[Records held in a dataset]
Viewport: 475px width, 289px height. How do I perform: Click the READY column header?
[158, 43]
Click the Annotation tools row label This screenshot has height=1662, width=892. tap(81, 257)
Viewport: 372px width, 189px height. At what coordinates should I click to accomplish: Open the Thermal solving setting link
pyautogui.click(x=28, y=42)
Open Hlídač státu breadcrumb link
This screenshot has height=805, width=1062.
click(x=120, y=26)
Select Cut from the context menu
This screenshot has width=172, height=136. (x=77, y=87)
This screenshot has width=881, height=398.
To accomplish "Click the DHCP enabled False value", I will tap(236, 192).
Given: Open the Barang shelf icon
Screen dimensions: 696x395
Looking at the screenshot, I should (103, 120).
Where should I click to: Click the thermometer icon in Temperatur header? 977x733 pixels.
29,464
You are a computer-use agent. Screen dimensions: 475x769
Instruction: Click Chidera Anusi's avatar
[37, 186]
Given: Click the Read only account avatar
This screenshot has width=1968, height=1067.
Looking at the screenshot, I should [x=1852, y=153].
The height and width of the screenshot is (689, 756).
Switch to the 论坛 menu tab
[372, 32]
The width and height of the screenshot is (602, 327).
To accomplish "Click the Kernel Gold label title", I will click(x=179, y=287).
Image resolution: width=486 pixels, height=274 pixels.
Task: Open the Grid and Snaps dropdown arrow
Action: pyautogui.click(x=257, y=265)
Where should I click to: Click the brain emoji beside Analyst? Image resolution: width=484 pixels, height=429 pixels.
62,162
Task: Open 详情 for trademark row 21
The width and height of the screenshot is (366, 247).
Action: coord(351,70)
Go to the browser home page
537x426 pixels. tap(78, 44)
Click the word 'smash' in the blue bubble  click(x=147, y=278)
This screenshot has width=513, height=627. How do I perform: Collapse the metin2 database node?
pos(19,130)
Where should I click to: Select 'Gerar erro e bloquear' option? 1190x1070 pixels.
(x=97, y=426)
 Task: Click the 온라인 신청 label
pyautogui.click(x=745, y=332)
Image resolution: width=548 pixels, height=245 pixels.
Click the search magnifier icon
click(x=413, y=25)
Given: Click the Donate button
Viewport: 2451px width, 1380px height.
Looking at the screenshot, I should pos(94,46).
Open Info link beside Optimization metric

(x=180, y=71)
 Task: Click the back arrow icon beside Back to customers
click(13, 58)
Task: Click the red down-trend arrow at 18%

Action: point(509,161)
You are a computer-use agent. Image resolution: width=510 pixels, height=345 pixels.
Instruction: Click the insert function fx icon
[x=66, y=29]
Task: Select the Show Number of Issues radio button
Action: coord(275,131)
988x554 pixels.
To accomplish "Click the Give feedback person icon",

Request>
Which lines in the listing above contain the word "Instruction"? Copy each of them in full.

Solution below>
Instruction: Click Chidera Anusi's avatar
Instruction: Click the insert function fx icon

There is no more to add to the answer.